With AI, researchers predict the location of virtually any protein within a human cell
In a significant stride for biomedical research, scientists from MIT, Harvard University, and the Broad Institute of MIT and Harvard have unveiled a groundbreaking AI-powered computational method capable of predicting the precise location of virtually any protein within a human cell. This advancement, detailed in a paper published in Nature Methods, promises to revolutionize our understanding of cellular function and accelerate the diagnosis and treatment of various diseases.
Proteins are the workhorses of the cell, but their proper function is heavily dependent on their exact subcellular location. When proteins are misplaced, they can contribute to severe conditions like Alzheimer’s, cystic fibrosis, and cancer. The sheer complexity of the human proteome, with approximately 70,000 different proteins and their variants in a single cell, has made manual identification of their locations an immensely costly and time-consuming endeavor. Traditional methods allow scientists to test only a handful of proteins per experiment.

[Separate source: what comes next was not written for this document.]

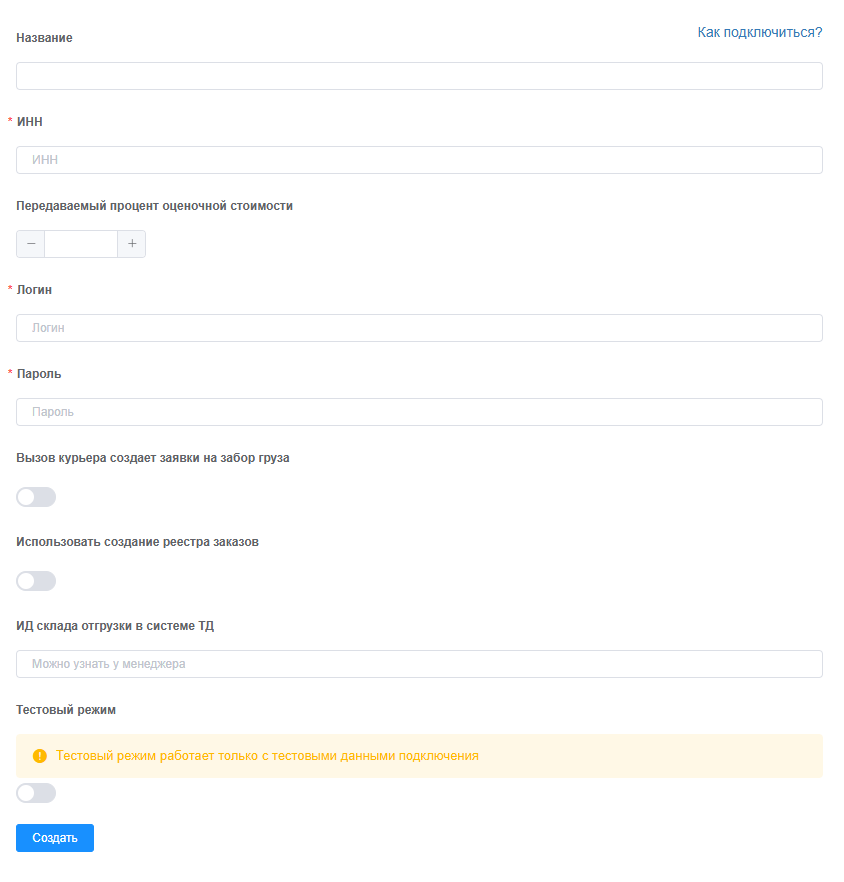
Task: Click the "Тестовый режим" label
Action: click(x=66, y=710)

Existing large datasets, such as the Human Protein Atlas, which meticulously catalogs over 13,000 proteins across more than 40 cell lines, have only scratched the surface, exploring roughly 0.25 percent of all possible protein-cell line pairings. Recognizing this monumental challenge, the researchers developed a novel computational approach, dubbed PUPS (Prediction of Unseen Proteins’ Subcellular Location), designed to efficiently navigate the remaining uncharted territory.
What sets PUPS apart is its unprecedented ability to predict the location of any protein in any human cell line, even those that have never been previously tested. Furthermore, unlike many AI-based methods that provide an averaged estimate across cell types, PUPS localizes a protein at the single-cell level. This granular precision could be crucial for pinpointing protein locations in specific disease cells, such as cancer cells after treatment.

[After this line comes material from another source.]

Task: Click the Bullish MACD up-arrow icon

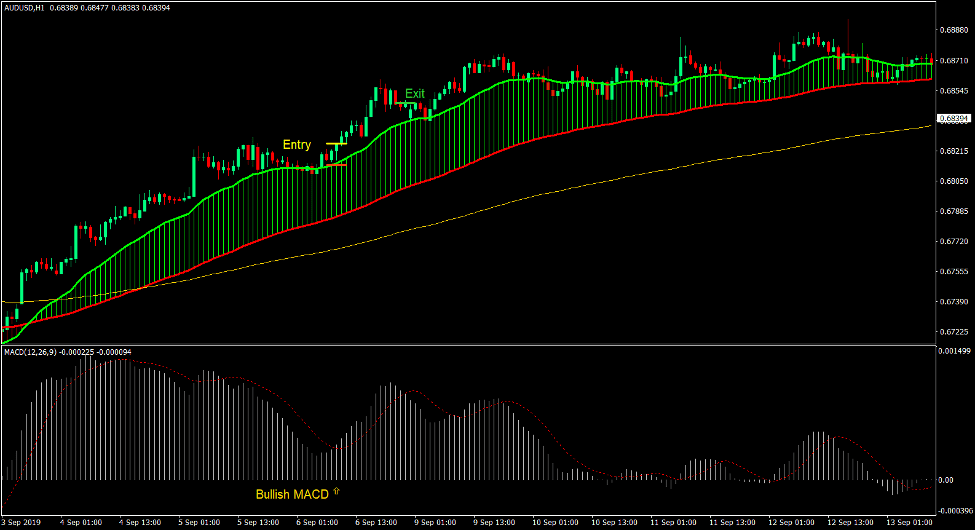Action: click(336, 493)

“You could do these protein-localization experiments on a computer without having to touch any lab bench, hopefully saving yourself months of effort,” explains Yitong Tseo, a graduate student in MIT’s Computational and Systems Biology program and co-lead author of the research. “While you would still need to verify the prediction, this technique could act like an initial screening of what to test for experimentally.”
PUPS operates through a sophisticated two-part model. The first component utilizes a protein language model that captures the localization-determining properties of a protein, including its 3D structure derived from its amino acid sequence. The second part incorporates an image inpainting model, a type of computer vision model that analyzes three stained images of a cell (for the nucleus, microtubules, and endoplasmic reticulum) to glean vital information about the cell’s state, type, and individual characteristics.
These two models collaborate, joining their representations to predict the protein’s subcellular placement. The output is an intuitive highlighted image of the cell, indicating the model’s predicted protein location. This innovation holds immense potential for helping researchers and clinicians more efficiently diagnose diseases, identify potential drug targets, and deepen biological understanding of how protein localization underpins complex cellular processes.
Xinyi Zhang, a co-lead author and graduate student in EECS and the Eric and Wendy Schmidt Center at the Broad Institute, highlights PUPS’s unique generalization capability: “Most other methods usually require you to have a stain of the protein first, so you’ve already seen it in your training data. Our approach is unique in that it can generalize across proteins and cell lines at the same time.” This means PUPS can even account for localization changes caused by unique protein mutations not present in existing databases.
The researchers employed clever training strategies to ensure PUPS’s robust performance. This included assigning a secondary task of explicitly naming the cellular compartment of localization, alongside the primary image inpainting task. This dual approach enhanced the model’s overall understanding of cell compartments. Training PUPS simultaneously on various proteins and cell lines also helped it develop an innate comprehension of protein localization patterns within cell images, even independently discerning how different parts of a protein’s sequence contribute to its overall position.
Laboratory experiments validated PUPS’s accuracy in predicting subcellular locations for new proteins in previously unseen cell lines. Compared to a baseline AI method, PUPS consistently demonstrated lower prediction error across tested proteins.
Looking ahead, the team aims to further enhance PUPS to understand protein-protein interactions and make predictions for multiple proteins within a single cell. The long-term vision is to extend PUPS’s capabilities to predict protein localization within living human tissues, moving beyond cultured cells.
This groundbreaking research received vital support from the Eric and Wendy Schmidt Center at the Broad Institute, the National Institutes of Health, the National Science Foundation, the Burroughs Welcome Fund, the Searle Scholars Foundation, the Harvard Stem Cell Institute, the Merkin Institute, the Office of Naval Research, and the Department of Energy.